### Do this:
Format each line of these entries as an item in a numbered list, leaving out blank lines and the pictures.

### Pointing records for screenshots and pages:
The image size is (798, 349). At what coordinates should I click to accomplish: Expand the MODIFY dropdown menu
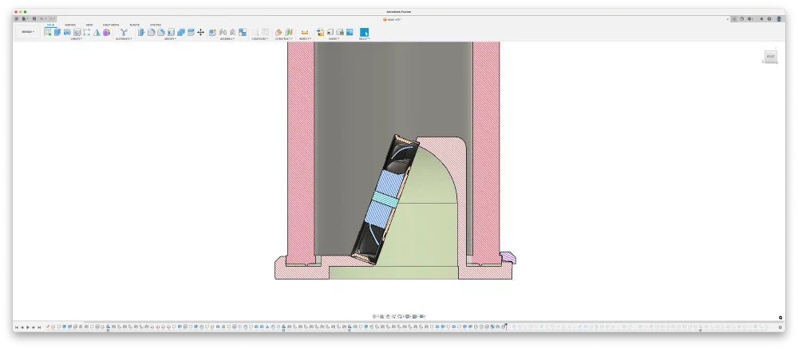[x=171, y=38]
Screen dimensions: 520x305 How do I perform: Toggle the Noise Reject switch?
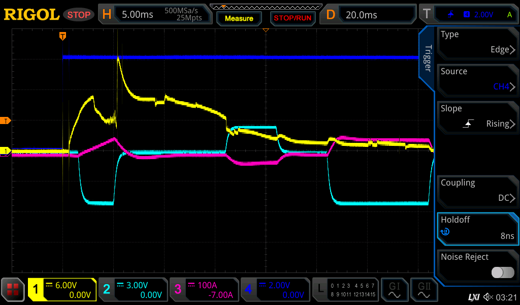coord(502,272)
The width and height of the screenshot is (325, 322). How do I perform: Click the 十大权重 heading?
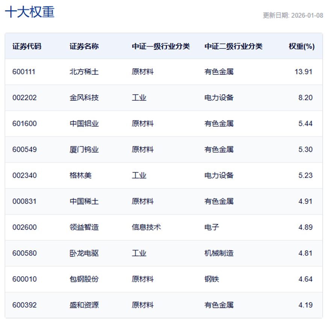pos(30,12)
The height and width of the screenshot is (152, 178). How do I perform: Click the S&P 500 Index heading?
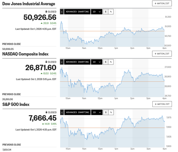click(16, 105)
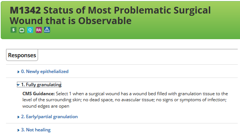Click the teal Q quality icon
The height and width of the screenshot is (137, 240).
(30, 30)
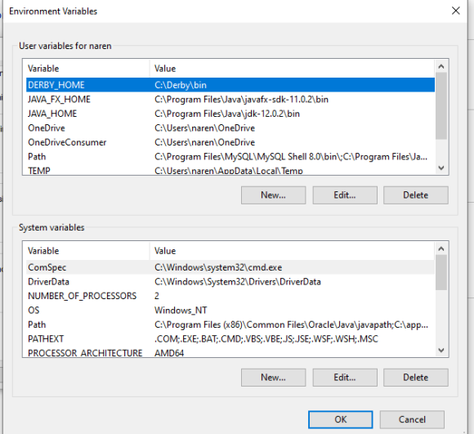Click Delete under system variables
Screen dimensions: 474x434
pos(416,377)
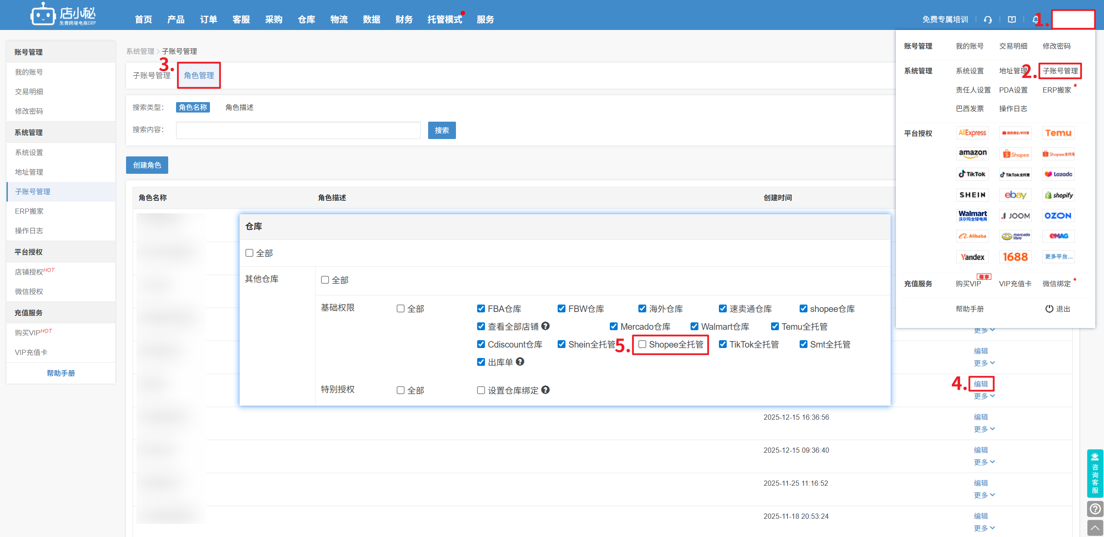Open the Temu platform authorization logo

(x=1058, y=133)
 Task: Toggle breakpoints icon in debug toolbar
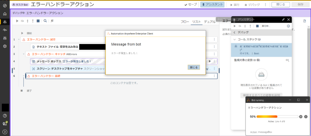pyautogui.click(x=52, y=21)
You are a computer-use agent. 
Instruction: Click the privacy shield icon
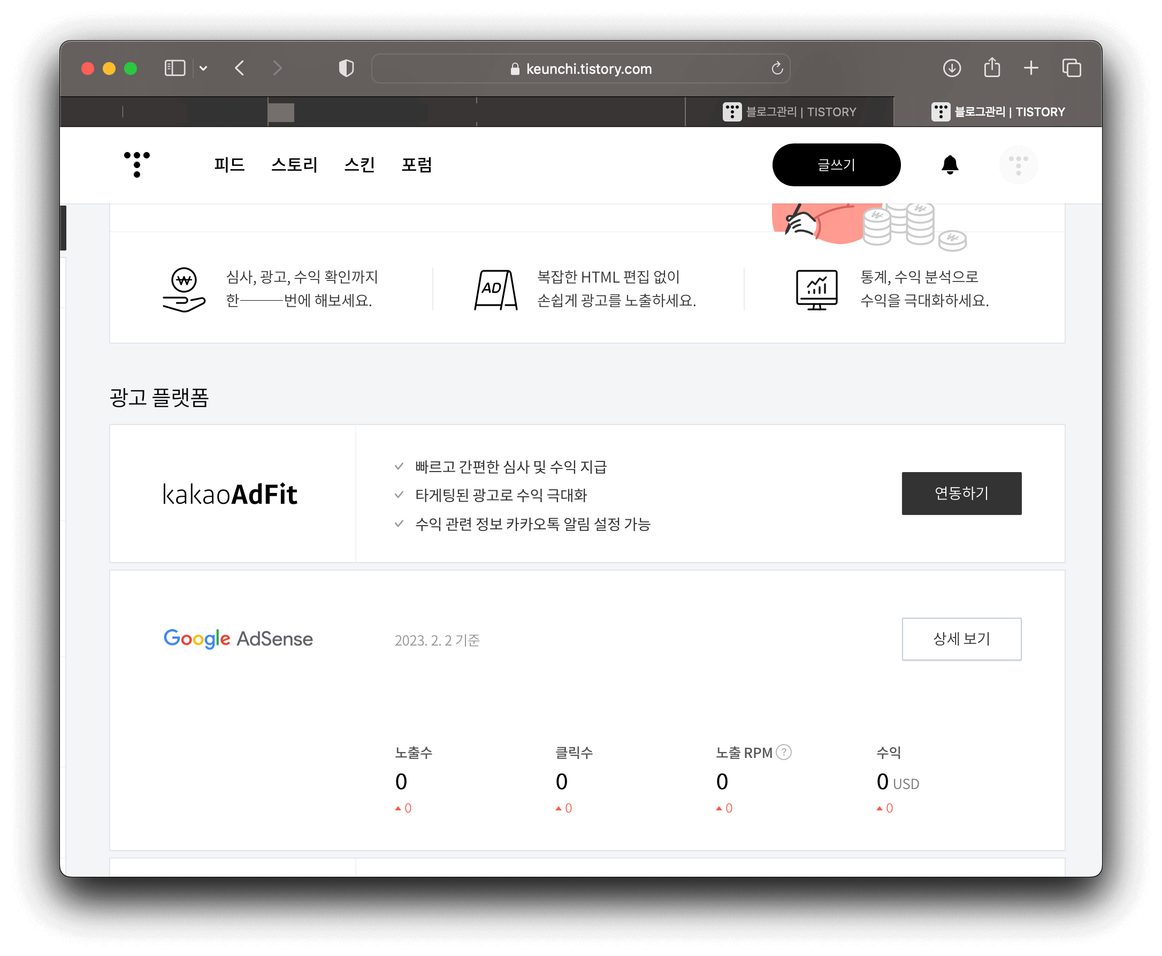346,68
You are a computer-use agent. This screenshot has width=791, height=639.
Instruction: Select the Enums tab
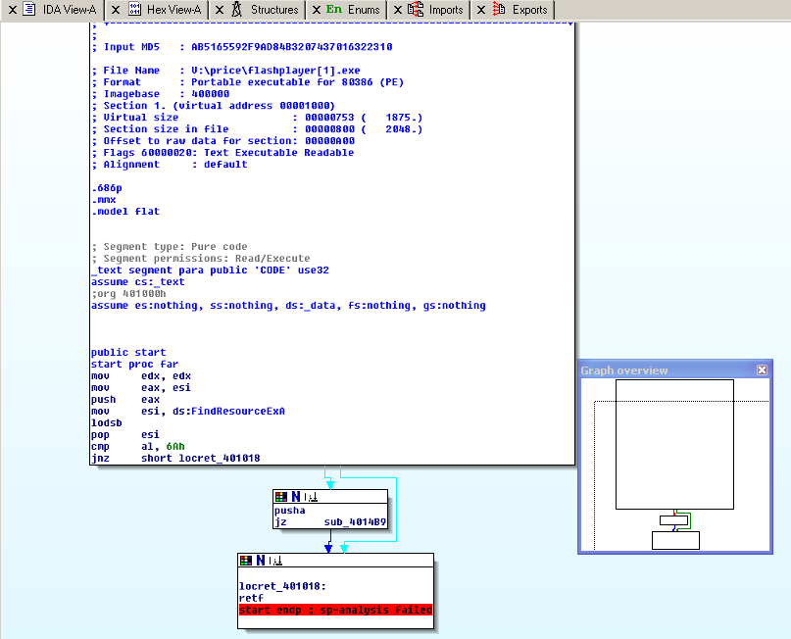coord(363,10)
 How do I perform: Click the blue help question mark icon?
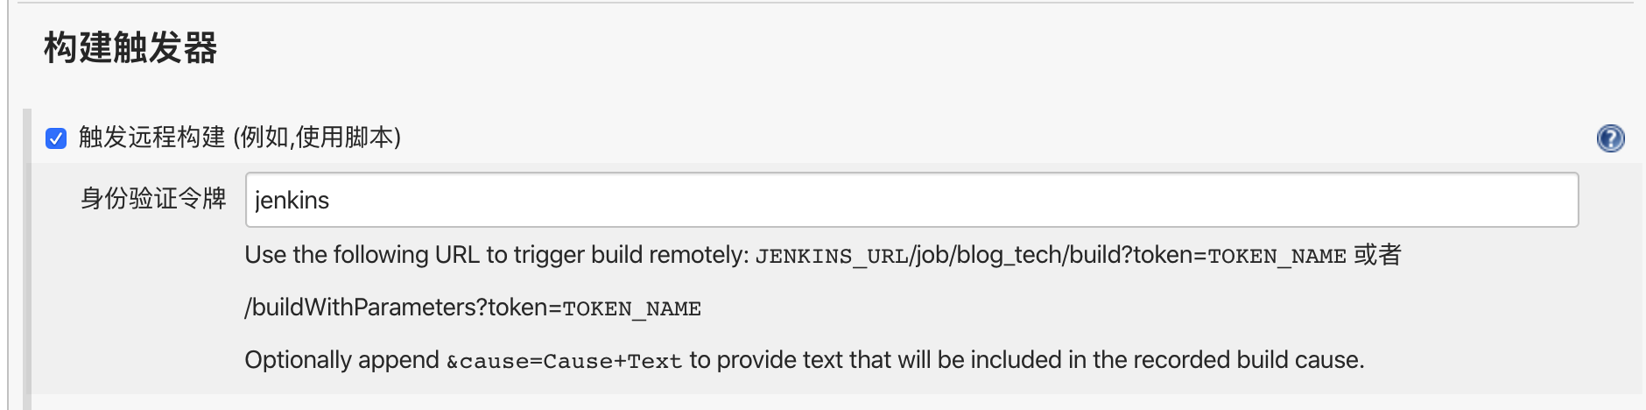[x=1610, y=138]
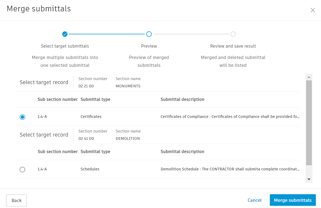Click the Select target submittals step label
Screen dimensions: 321x208
point(65,46)
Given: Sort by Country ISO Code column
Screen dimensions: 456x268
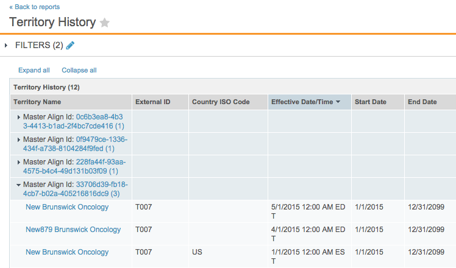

### Answer to this exercise:
1. The image size is (798, 349). At what coordinates should I click to accomplish: Expand the MODIFY dropdown menu
2. [x=171, y=38]
3. Screen dimensions: 520x305 How do I perform: Toggle the Noise Reject switch?
4. coord(502,272)
5. The width and height of the screenshot is (325, 322). How do I perform: Click the 十大权重 heading?
6. pos(30,12)
7. The height and width of the screenshot is (152, 178). How do I perform: Click the S&P 500 Index heading?
8. click(16, 105)
9. Click the teal Q quality icon
10. The height and width of the screenshot is (137, 240).
11. (30, 30)
12. Click Delete under system variables
13. Screen dimensions: 474x434
14. pos(416,377)
15. Open the Temu platform authorization logo
16. (x=1058, y=133)
17.  Task: Toggle breakpoints icon in debug toolbar
18. pyautogui.click(x=52, y=21)
19. You are a computer-use agent. 
20. Instruction: Click the privacy shield icon
21. 346,68
22. You are a computer-use agent. This screenshot has width=791, height=639.
23. Instruction: Select the Enums tab
24. coord(363,10)
25.  How do I perform: Click the blue help question mark icon?
26. [x=1610, y=138]
27. Click the Select target submittals step label
28. Screen dimensions: 321x208
29. point(65,46)
30. Given: Sort by Country ISO Code column
31. Screen dimensions: 456x268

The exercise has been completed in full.